-------- Data excerpts --------

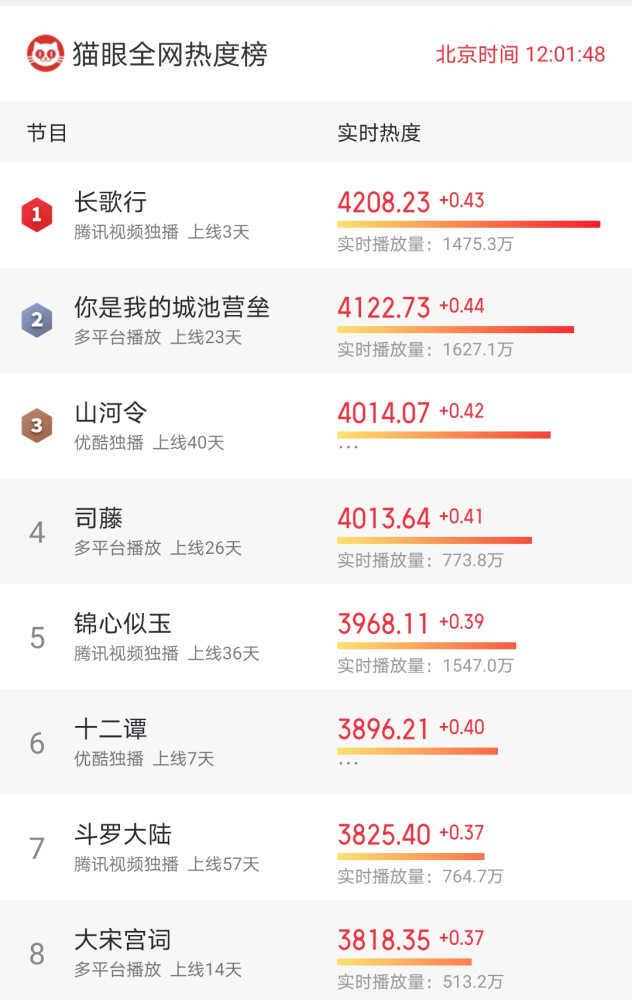Open the 斗罗大陆 row
The image size is (632, 1000).
pyautogui.click(x=316, y=848)
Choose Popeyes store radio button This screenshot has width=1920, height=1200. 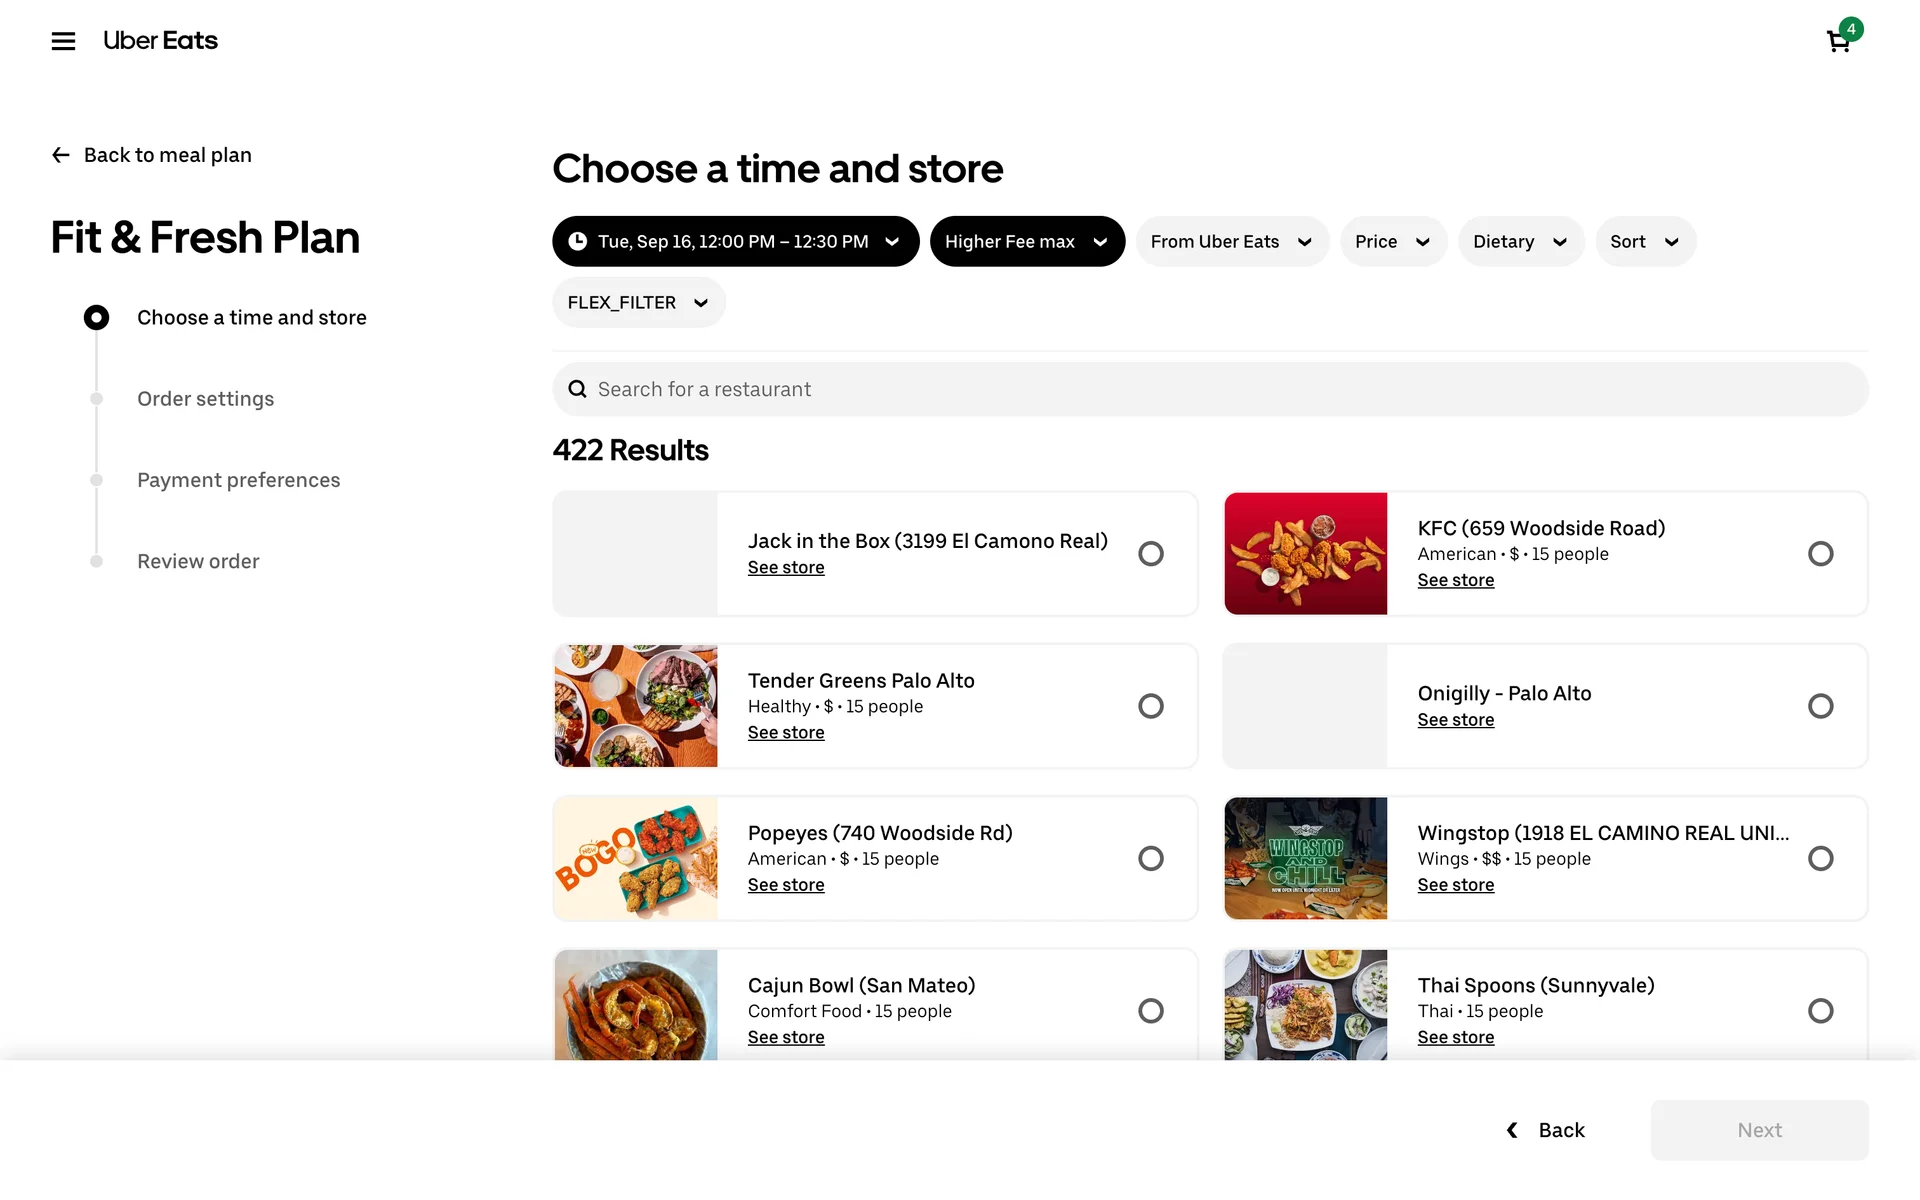point(1151,858)
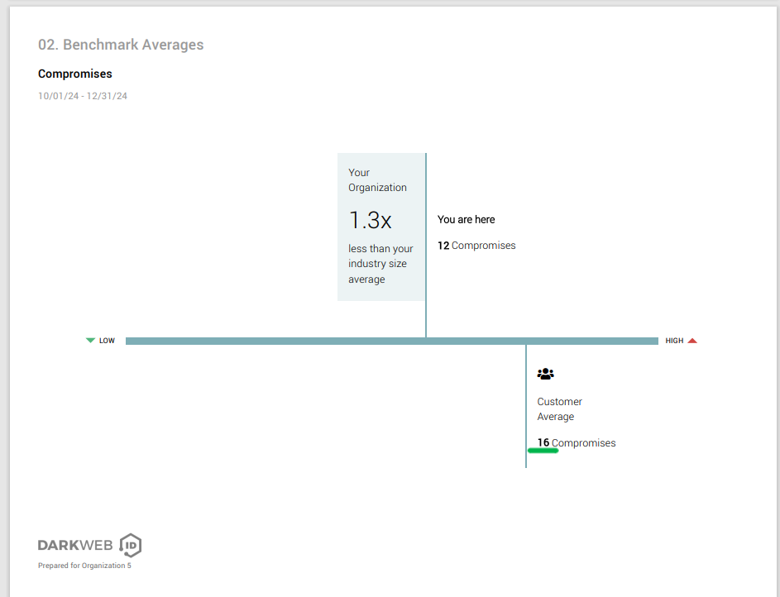Click the "You are here" label
The image size is (780, 597).
(x=466, y=220)
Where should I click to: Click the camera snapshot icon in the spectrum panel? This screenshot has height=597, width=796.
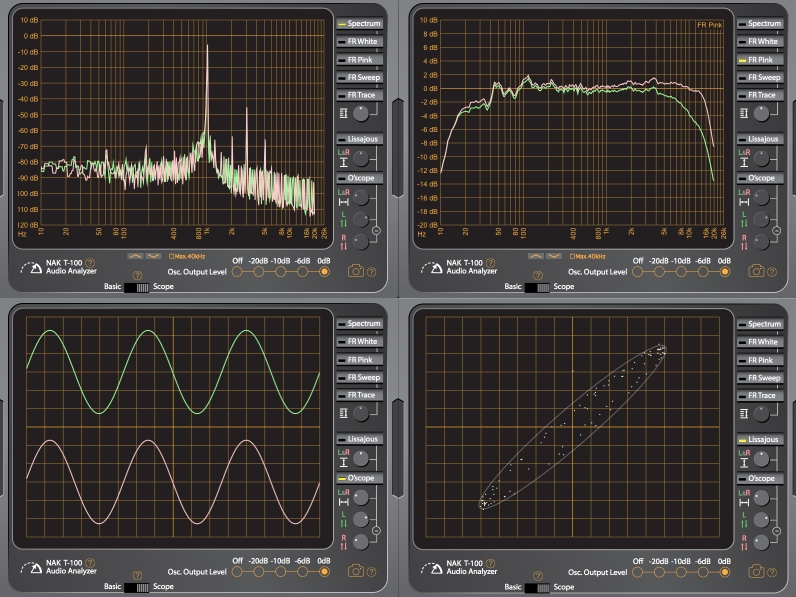pos(356,270)
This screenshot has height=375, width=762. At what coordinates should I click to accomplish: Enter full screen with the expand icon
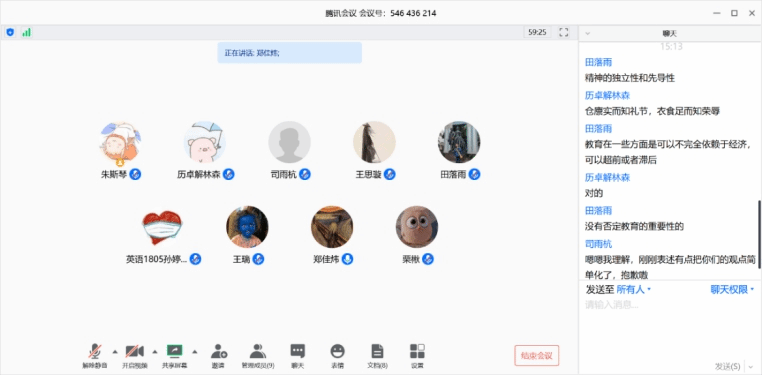pos(564,33)
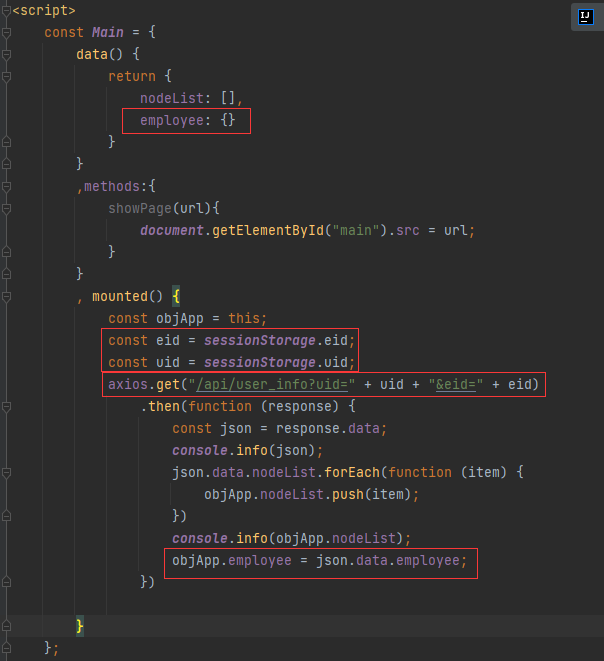Click the nodeList: [] declaration

(190, 99)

--------

Exercise brief:
Each line from the one containing "This screenshot has height=375, width=762." through the last line of the entries above is to be extracted exactly. Pictures are not part of the copy.

Solution for this problem:
This screenshot has height=375, width=762. At what coordinates should I click to accomplish: Enter full screen with the expand icon
pos(564,33)
Click the nodeList: [] declaration

(190, 99)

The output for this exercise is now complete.